Aim of the task: Word for word, reproduce every line of the data.

*** Material provided ***

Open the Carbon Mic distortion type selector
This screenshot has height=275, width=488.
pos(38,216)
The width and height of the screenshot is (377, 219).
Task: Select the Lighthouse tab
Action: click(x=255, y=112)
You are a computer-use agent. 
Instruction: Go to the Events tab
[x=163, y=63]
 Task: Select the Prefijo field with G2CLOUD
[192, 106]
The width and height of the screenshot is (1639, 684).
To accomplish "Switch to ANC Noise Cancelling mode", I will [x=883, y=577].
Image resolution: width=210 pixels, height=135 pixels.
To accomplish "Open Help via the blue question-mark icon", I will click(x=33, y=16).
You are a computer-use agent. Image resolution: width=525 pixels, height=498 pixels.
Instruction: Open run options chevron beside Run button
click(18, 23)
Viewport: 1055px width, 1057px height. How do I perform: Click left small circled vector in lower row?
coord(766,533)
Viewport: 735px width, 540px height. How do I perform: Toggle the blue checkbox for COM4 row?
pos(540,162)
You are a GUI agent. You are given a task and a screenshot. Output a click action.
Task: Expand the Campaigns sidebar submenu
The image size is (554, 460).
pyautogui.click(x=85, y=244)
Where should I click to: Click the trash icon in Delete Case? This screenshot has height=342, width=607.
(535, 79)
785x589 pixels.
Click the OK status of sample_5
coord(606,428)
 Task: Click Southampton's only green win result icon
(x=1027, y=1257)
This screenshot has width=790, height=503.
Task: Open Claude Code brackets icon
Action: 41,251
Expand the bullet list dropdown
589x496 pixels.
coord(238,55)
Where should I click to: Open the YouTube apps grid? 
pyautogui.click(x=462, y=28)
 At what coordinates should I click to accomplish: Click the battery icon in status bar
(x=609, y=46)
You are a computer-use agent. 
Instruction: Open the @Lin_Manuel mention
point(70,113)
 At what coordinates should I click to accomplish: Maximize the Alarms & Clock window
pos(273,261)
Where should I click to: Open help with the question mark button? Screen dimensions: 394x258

*** End of Material provided ***

Output for this exercise:
Open the Carbon Mic distortion type selector
This screenshot has height=275, width=488.
pos(38,216)
The width and height of the screenshot is (377, 219).
Task: Select the Lighthouse tab
Action: click(x=255, y=112)
You are a computer-use agent. 
Instruction: Go to the Events tab
[x=163, y=63]
 Task: Select the Prefijo field with G2CLOUD
[192, 106]
The width and height of the screenshot is (1639, 684).
To accomplish "Switch to ANC Noise Cancelling mode", I will [x=883, y=577].
Image resolution: width=210 pixels, height=135 pixels.
To accomplish "Open Help via the blue question-mark icon", I will click(x=33, y=16).
You are a computer-use agent. Image resolution: width=525 pixels, height=498 pixels.
Instruction: Open run options chevron beside Run button
click(18, 23)
Viewport: 1055px width, 1057px height. How do I perform: Click left small circled vector in lower row?
coord(766,533)
Viewport: 735px width, 540px height. How do I perform: Toggle the blue checkbox for COM4 row?
pos(540,162)
You are a GUI agent. You are given a task and a screenshot. Output a click action.
Task: Expand the Campaigns sidebar submenu
The image size is (554, 460).
pyautogui.click(x=85, y=244)
Where should I click to: Click the trash icon in Delete Case? This screenshot has height=342, width=607.
(535, 79)
785x589 pixels.
Click the OK status of sample_5
coord(606,428)
 Task: Click Southampton's only green win result icon
(x=1027, y=1257)
This screenshot has width=790, height=503.
Task: Open Claude Code brackets icon
Action: 41,251
Expand the bullet list dropdown
589x496 pixels.
coord(238,55)
Where should I click to: Open the YouTube apps grid? 
pyautogui.click(x=462, y=28)
 At what coordinates should I click to accomplish: Click the battery icon in status bar
(x=609, y=46)
You are a computer-use agent. 
Instruction: Open the @Lin_Manuel mention
point(70,113)
 At what coordinates should I click to accomplish: Maximize the Alarms & Clock window
pos(273,261)
Where should I click to: Open help with the question mark button? Screen dimensions: 394x258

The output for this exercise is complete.